Obligations don’t mean anything today.  They have become tactical ploys instead of strategic parameters.

Understanding something yields knowledge.  Understanding something in more ways than one yields sophistication.  The sophisticated application of knowledge to experience yields wisdom.

Ideology differs from philosophy in that its terms are closed.  They contain no growth matter and cannot be extrapolated in any sense other than mechanically.  They are precepts and simple assertions rather than active principles.

I too am afflicted with the desire to divide humanity into two kinds of people: those who feel better about themselves when they realize how widespread gross stupidity is; and those who fear for the future of the race when they realize how widespread gross stupidity is.

It never ends.

A distrustful person only imagines that he distrusts others. What he knows—but won’t confront, and thus doesn’t know that he knows—is that he doesn’t trust himself to manage the complications that develop during relationships. The imaginary faux-distrust of which he is aware, therefore, is a protective device allowing him to slip-slide around on the surface of things.

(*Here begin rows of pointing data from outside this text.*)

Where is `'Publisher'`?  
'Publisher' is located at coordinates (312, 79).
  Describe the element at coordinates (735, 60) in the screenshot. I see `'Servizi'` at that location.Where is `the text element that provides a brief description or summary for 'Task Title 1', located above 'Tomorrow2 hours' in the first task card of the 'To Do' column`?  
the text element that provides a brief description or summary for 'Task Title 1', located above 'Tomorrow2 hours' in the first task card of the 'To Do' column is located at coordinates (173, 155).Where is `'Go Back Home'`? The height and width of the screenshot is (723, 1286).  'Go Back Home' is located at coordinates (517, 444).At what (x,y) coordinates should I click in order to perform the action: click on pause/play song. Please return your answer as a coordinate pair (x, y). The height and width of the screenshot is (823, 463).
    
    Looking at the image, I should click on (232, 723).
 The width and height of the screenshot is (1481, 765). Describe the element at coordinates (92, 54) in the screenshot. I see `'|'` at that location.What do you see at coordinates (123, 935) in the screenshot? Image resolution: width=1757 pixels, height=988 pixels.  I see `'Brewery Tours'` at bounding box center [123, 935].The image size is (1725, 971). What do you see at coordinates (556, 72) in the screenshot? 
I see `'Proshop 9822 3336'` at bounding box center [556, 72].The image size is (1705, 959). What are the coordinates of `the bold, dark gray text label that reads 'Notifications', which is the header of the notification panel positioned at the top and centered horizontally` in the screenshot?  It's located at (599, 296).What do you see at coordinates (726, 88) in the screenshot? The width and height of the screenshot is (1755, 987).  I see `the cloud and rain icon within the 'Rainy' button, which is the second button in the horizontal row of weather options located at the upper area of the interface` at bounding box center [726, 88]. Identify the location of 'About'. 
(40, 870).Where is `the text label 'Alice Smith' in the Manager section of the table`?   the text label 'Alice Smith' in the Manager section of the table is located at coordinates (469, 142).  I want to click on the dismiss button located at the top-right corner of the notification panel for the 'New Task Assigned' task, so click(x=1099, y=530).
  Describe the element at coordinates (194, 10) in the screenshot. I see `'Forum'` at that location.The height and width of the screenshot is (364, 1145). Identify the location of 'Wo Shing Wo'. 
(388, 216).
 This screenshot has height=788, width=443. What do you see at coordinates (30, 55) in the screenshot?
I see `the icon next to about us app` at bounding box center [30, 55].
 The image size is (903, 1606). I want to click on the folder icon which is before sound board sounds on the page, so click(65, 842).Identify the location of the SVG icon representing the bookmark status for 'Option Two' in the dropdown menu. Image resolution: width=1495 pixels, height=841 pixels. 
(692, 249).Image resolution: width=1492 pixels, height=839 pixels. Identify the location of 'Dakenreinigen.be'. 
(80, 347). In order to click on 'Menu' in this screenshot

A person either does or he doesn’t; explanations don’t mean anything.  People do what they want to do.  The facts speak for themselves.

We squander, I would say, 30% of our lives trying to “understand” our difficulties, thrashing them out, telling people about them, worrying ourselves silly, wearing ourselves down.  If we actually wanted to know the truth about ourselves, we wouldn’t do any of that crap.

I feel confident of knowing certain things because of the experiences I have had. I am equally confident that any one thing we know well opens us to numerous other reservoirs of knowledge.